Jutta Behr-Groh

Bamberg — Eine kleine Straße in der Nähe der Moosstraße trägt seinen Namen. Sonst ist Heinrich Friedrich August Heinkelmann in Bamberg so gut wie nicht präsent, weder im Stadtbild noch in den Köpfen der allermeisten Menschen. Das soll sich ändern: Am Montag, 15. Februar, wird um 16 Uhr an einem kleinen Haus in der Kapuzinerstraße eine Gedenktafel enthüllt, die an den 1866 gestorbenen Bamberger Arzt erinnern soll.
Initiator der späten Ehrung ist der ärztliche Kreisverband. Dessen Mitglieder nehmen den 150. Todestag zum Anlass, an die besonderen Verdienste eines ehemaligen Kollegen zu erinnern. Heinkelmann praktizierte von 1839 bis 1846 in Ebensfeld und ab 1847 in Bamberg. Vor allem aber war er einer der führenden fränkischen Köpfe in den Revolutionsjahren 1848/1849.
Georg Knoblach, der Vorsitzende des ärztlichen Kreisverbands, hat sich intensiv mit der Biographie Heinkelmanns befasst und findet es höchste Zeit, dass Bamberg sich dieses Mannes erinnert. Wie er recherchiert hat, war Heinkelmann der Verfasser der 14 Bamberger Artikel, die am 4. März 1849 im Theater am Schillerplatz verlesen wurden. Laut Knoblach gingen sie noch über andere, zeitgenössische Forderungen hinaus. Zwar habe auch Heinkelmann unter anderem die Presse-, Gewissens- und Lehrfreiheit verlangt, eine allgemeine, staatlich finanzierte Bildung, Geschworenengerichte und die nationale Einheit.

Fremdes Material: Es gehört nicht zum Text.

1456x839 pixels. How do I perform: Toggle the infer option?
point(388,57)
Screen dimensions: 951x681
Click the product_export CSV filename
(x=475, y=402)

Er habe außerdem aber auch schon den "Ausgleich des Missverhältnisses zwischen Arbeit und Kapital" gefordert.


Tafel hängt schon

Heinkelmann lebte, praktizierte und starb im Anwesen Kapuzinerstraße 11. Es befindet sich in Privatbesitz. An der Fassade haben Handwerker bereits die Gedenktafel (gefertigt von Bildhauer Adelbert Heil) angebracht. Bis zum öffentlichen Festakt vor dem Haus soll sie wieder verhängt werden.
Neben Knoblach und Oberbürgermeister Andreas Starke (SPD) wird am 15. Februar auch Bezirksheimatpfleger Professor Günter Dippold sprechen. Er wird Heinrich Friedrich August Heinkelmann würdigen und dessen geschichtliche Bedeutung näher beleuchten.


Drei Jahre Haft

Laut Knoblach studierte der 1807 geborene Sohn eines Feldwebels zunächst Jura, musste dann aber das Fach wechseln, weil er wegen seiner "burschenschaftlichen Aktivitäten" zu einer dreijährigen Haft verurteilt worden war. "Anders als heute waren Burschenschaftler im frühen 19. Jahrhundert echte revolutionäre Kerle", sagt der Vorsitzende des ärztlichen Kreisverbands.
Für ihre Zeit hätten Heinkelmann und Gleichgesinnte in etwa das bedeutet, was Langhans, Teufel und Konsorten für die Generation der 1968er gewesen seien.
Obwohl das Medizinstudium nicht Heinkelmanns erste Wahl war, muss er nach Zeitzeugenberichten ein sehr guter und sehr beliebter Doktor gewesen sein. Ab Juli 1839 hatte er als erster akademisch ausgebildeter Mediziner die Stelle des praktischen Arztes in Ebensfeld inne.